Task objective. The entries should be written out again exactly as they read.

Exercise data.
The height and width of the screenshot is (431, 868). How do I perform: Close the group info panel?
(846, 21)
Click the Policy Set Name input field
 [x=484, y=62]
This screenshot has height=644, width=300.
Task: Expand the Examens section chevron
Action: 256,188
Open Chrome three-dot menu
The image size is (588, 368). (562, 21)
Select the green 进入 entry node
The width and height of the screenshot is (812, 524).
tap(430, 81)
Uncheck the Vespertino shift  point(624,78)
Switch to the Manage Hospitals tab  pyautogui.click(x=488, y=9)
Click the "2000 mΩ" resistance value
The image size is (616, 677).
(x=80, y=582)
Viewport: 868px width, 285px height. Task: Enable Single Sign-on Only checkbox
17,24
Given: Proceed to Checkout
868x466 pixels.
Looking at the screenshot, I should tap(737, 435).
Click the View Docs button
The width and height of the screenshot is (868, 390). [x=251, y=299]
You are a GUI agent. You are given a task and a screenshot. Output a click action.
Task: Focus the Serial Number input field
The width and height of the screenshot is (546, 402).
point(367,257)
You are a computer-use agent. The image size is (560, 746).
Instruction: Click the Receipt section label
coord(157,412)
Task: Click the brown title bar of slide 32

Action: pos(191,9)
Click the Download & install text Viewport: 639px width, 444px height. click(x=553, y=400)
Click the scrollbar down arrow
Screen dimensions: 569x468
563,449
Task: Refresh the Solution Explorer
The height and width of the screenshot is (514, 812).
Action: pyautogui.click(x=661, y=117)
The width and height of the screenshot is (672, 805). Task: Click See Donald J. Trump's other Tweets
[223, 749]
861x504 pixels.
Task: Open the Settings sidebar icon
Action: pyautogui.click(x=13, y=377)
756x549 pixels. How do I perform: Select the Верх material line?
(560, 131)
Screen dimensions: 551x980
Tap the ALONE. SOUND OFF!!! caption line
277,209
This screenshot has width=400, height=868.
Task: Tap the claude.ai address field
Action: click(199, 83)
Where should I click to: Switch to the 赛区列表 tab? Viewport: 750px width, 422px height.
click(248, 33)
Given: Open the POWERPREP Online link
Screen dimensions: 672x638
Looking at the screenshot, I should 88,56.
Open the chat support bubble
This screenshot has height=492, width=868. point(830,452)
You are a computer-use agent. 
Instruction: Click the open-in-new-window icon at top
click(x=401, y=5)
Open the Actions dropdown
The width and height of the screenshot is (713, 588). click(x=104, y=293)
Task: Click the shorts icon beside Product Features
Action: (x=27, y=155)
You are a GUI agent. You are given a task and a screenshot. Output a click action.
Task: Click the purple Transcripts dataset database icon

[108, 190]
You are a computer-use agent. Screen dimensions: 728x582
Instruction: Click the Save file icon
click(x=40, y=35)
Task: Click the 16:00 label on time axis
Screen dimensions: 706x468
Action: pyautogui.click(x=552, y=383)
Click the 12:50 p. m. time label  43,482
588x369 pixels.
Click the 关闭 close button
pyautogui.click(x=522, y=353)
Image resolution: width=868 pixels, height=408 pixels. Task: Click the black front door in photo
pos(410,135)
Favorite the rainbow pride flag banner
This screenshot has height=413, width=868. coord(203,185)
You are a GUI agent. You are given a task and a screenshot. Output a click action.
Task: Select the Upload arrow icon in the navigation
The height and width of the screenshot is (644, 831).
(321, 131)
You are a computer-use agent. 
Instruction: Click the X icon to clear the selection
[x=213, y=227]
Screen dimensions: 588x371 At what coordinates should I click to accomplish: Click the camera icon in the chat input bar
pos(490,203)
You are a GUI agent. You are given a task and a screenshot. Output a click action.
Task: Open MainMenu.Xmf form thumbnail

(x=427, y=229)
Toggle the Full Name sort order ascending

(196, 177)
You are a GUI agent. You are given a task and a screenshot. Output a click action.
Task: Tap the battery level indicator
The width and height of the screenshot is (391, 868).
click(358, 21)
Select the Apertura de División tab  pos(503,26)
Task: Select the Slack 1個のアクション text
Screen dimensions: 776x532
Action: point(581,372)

Solved exercise.
The height and width of the screenshot is (431, 868). How do I perform: Close the group info panel?
(846, 21)
Click the Policy Set Name input field
 [x=484, y=62]
This screenshot has height=644, width=300.
Task: Expand the Examens section chevron
Action: 256,188
Open Chrome three-dot menu
The image size is (588, 368). (562, 21)
Select the green 进入 entry node
The width and height of the screenshot is (812, 524).
tap(430, 81)
Uncheck the Vespertino shift  point(624,78)
Switch to the Manage Hospitals tab  pyautogui.click(x=488, y=9)
Click the "2000 mΩ" resistance value
The image size is (616, 677).
(x=80, y=582)
Viewport: 868px width, 285px height. Task: Enable Single Sign-on Only checkbox
17,24
Given: Proceed to Checkout
868x466 pixels.
Looking at the screenshot, I should tap(737, 435).
Click the View Docs button
The width and height of the screenshot is (868, 390). [x=251, y=299]
You are a GUI agent. You are given a task and a screenshot. Output a click action.
Task: Focus the Serial Number input field
The width and height of the screenshot is (546, 402).
point(367,257)
You are a computer-use agent. The image size is (560, 746).
Instruction: Click the Receipt section label
coord(157,412)
Task: Click the brown title bar of slide 32

Action: pos(191,9)
Click the Download & install text Viewport: 639px width, 444px height. click(x=553, y=400)
Click the scrollbar down arrow
Screen dimensions: 569x468
563,449
Task: Refresh the Solution Explorer
The height and width of the screenshot is (514, 812).
Action: pyautogui.click(x=661, y=117)
The width and height of the screenshot is (672, 805). Task: Click See Donald J. Trump's other Tweets
[223, 749]
861x504 pixels.
Task: Open the Settings sidebar icon
Action: pyautogui.click(x=13, y=377)
756x549 pixels. How do I perform: Select the Верх material line?
(560, 131)
Screen dimensions: 551x980
Tap the ALONE. SOUND OFF!!! caption line
277,209
This screenshot has width=400, height=868.
Task: Tap the claude.ai address field
Action: click(199, 83)
Where should I click to: Switch to the 赛区列表 tab? Viewport: 750px width, 422px height.
click(248, 33)
Given: Open the POWERPREP Online link
Screen dimensions: 672x638
Looking at the screenshot, I should 88,56.
Open the chat support bubble
This screenshot has height=492, width=868. point(830,452)
You are a computer-use agent. 
Instruction: Click the open-in-new-window icon at top
click(x=401, y=5)
Open the Actions dropdown
The width and height of the screenshot is (713, 588). click(x=104, y=293)
Task: Click the shorts icon beside Product Features
Action: (x=27, y=155)
You are a GUI agent. You are given a task and a screenshot. Output a click action.
Task: Click the purple Transcripts dataset database icon

[108, 190]
You are a computer-use agent. Screen dimensions: 728x582
Instruction: Click the Save file icon
click(x=40, y=35)
Task: Click the 16:00 label on time axis
Screen dimensions: 706x468
Action: pyautogui.click(x=552, y=383)
Click the 12:50 p. m. time label  43,482
588x369 pixels.
Click the 关闭 close button
pyautogui.click(x=522, y=353)
Image resolution: width=868 pixels, height=408 pixels. Task: Click the black front door in photo
pos(410,135)
Favorite the rainbow pride flag banner
This screenshot has height=413, width=868. coord(203,185)
You are a GUI agent. You are given a task and a screenshot. Output a click action.
Task: Select the Upload arrow icon in the navigation
The height and width of the screenshot is (644, 831).
(321, 131)
You are a computer-use agent. 
Instruction: Click the X icon to clear the selection
[x=213, y=227]
Screen dimensions: 588x371 At what coordinates should I click to accomplish: Click the camera icon in the chat input bar
pos(490,203)
You are a GUI agent. You are given a task and a screenshot. Output a click action.
Task: Open MainMenu.Xmf form thumbnail

(x=427, y=229)
Toggle the Full Name sort order ascending

(196, 177)
You are a GUI agent. You are given a task and a screenshot. Output a click action.
Task: Tap the battery level indicator
The width and height of the screenshot is (391, 868).
click(358, 21)
Select the Apertura de División tab  pos(503,26)
Task: Select the Slack 1個のアクション text
Screen dimensions: 776x532
Action: point(581,372)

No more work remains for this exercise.